“On Wednesday, the 25th instant, being the day appointed for the Garrat election, the candidates proceeded from different parts of London to Garrat-green, Wandsworth.
“Sir Jeffery Dunstan: he is a man of low stature, but very great in character and abilities; his principal view is to serve his king and country, his worthy friends and himself.
“The next gentleman that offered himself was sir William Blase, a man of great honour and reputation, and was of high rank in the army, serving his king and country near forty years, and had the honour to be a corporal in the city trainbands, the last rebellion.
“The third, admiral Dashwood, well known in the county of Surry, to many who has felt the weight of his hand on their shoulders, and shewing an execution in the other.
“Sir John Harper is a man of the greatest abilities and integrity, and his estate lies wherever he goes; his wants are supplied by the oil of his tongue, and is of the strictest honour: he made an oath against work when in his youth, and was never known to break it.

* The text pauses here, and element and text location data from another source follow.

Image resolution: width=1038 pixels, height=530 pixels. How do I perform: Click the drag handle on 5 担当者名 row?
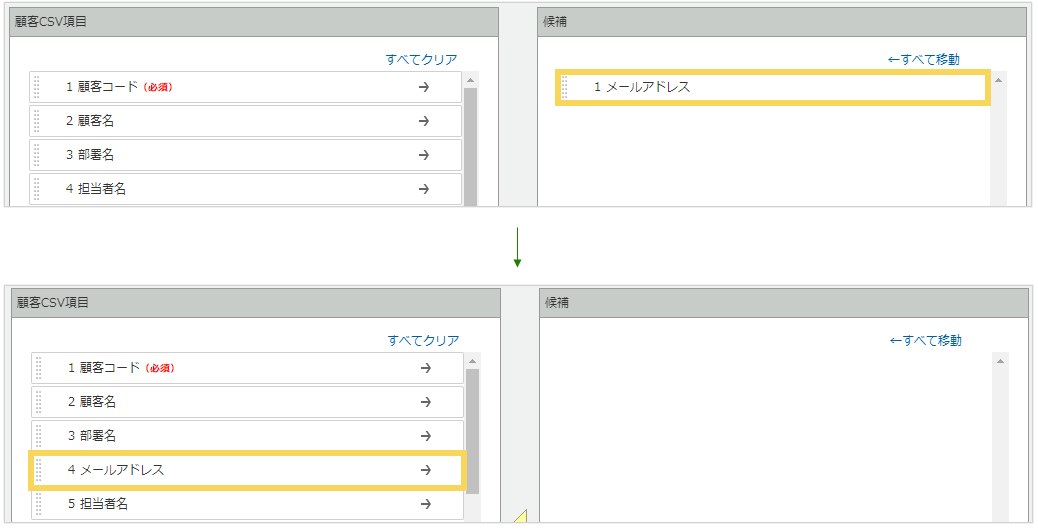39,504
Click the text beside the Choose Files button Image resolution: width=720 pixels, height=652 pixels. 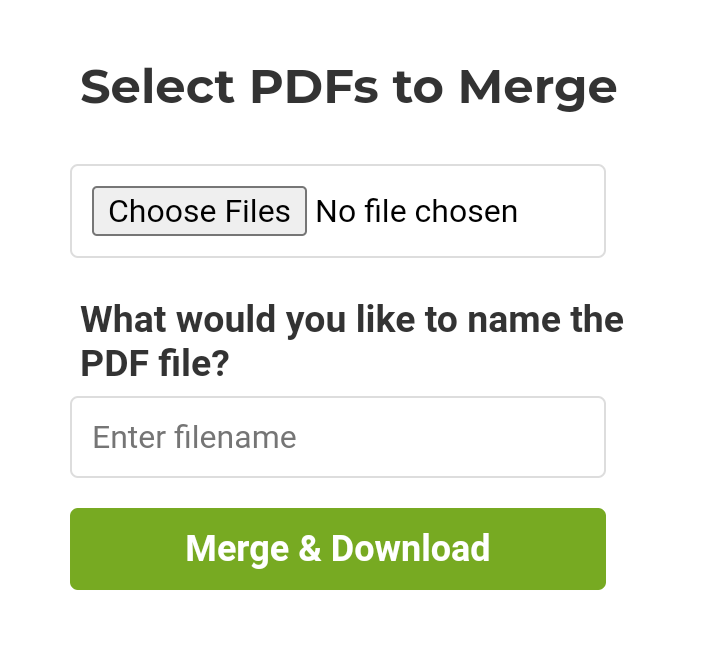[x=416, y=211]
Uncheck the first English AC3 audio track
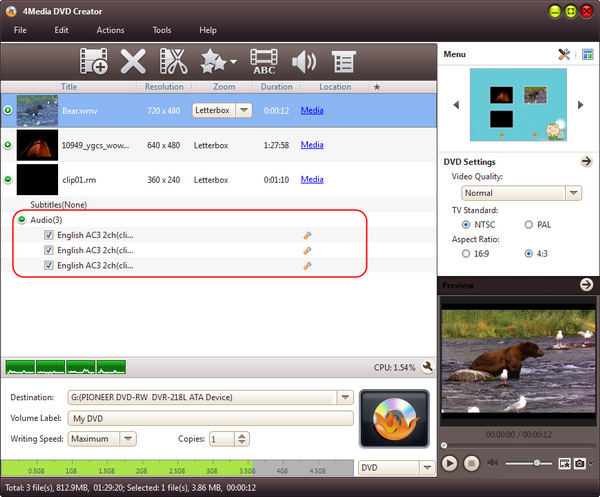 point(48,235)
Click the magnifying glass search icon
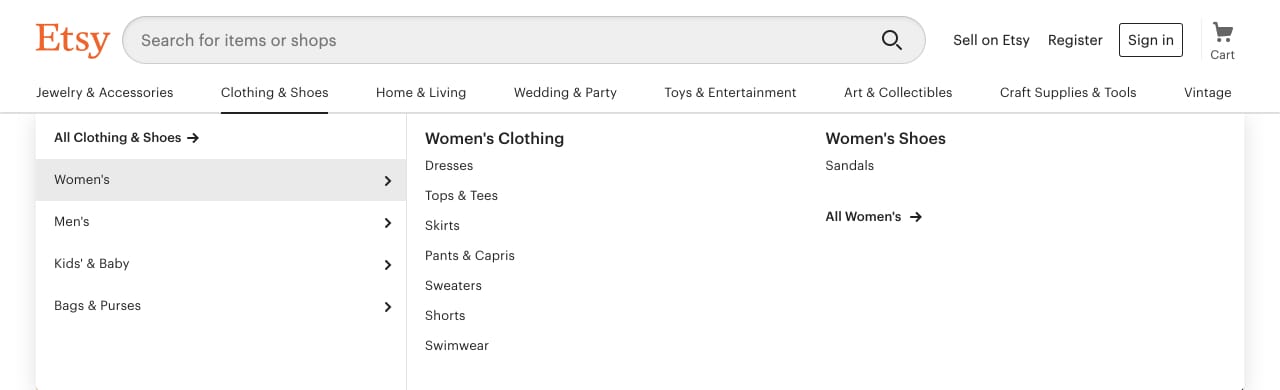 tap(891, 40)
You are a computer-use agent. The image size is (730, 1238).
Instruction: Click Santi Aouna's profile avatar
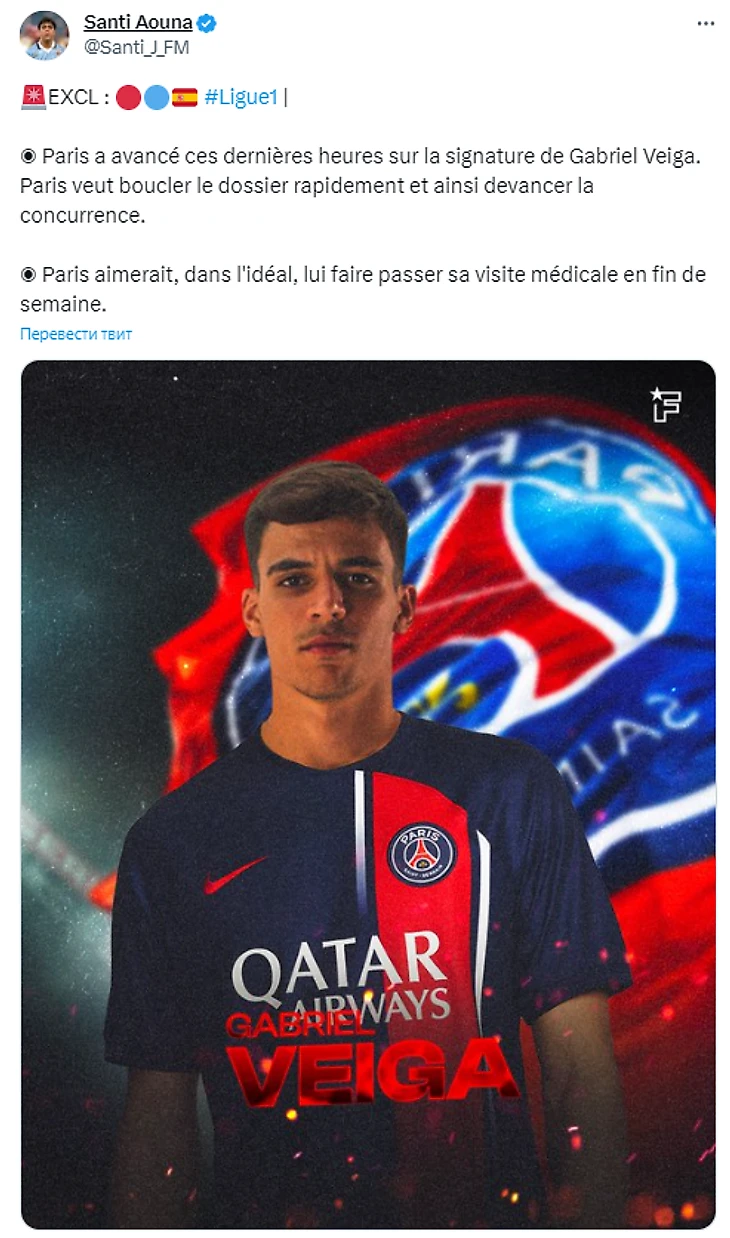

“Sir William Swallow-tail is an eminent merchant in the county of Surry, and supplies most of the gardeners with strawberry-baskets, and others to bring their fruit to market.
“Sir John Gnawpost is a man well known to the public; he carries his traffic under his left arm, and there is not a schoolboy in London or Westminster but what has had dealings with him:—His general cry is ‘twenty if you win, and five if you lose.’
“Sir Thomas Nameless,”—of reputation unmentionable.
Having thus described the candidates from the original printed “Hustings paper,” it is proper to state that its description of them is followed by a woodcut representing two figures—one, of sir Jeffery Dunstan, in the costume and attitude of his portrait given at [column 830], but holding a pipe in his right hand, and one of another candidate, who, for want of a name to the figure, can scarcely be guessed at; he is in a court dress, with a star on the right breast of his coat, his right arm gracefully reposing in the pocket of his unmentionables, and his left hand holding a bag, which is thrown over his left shoulder.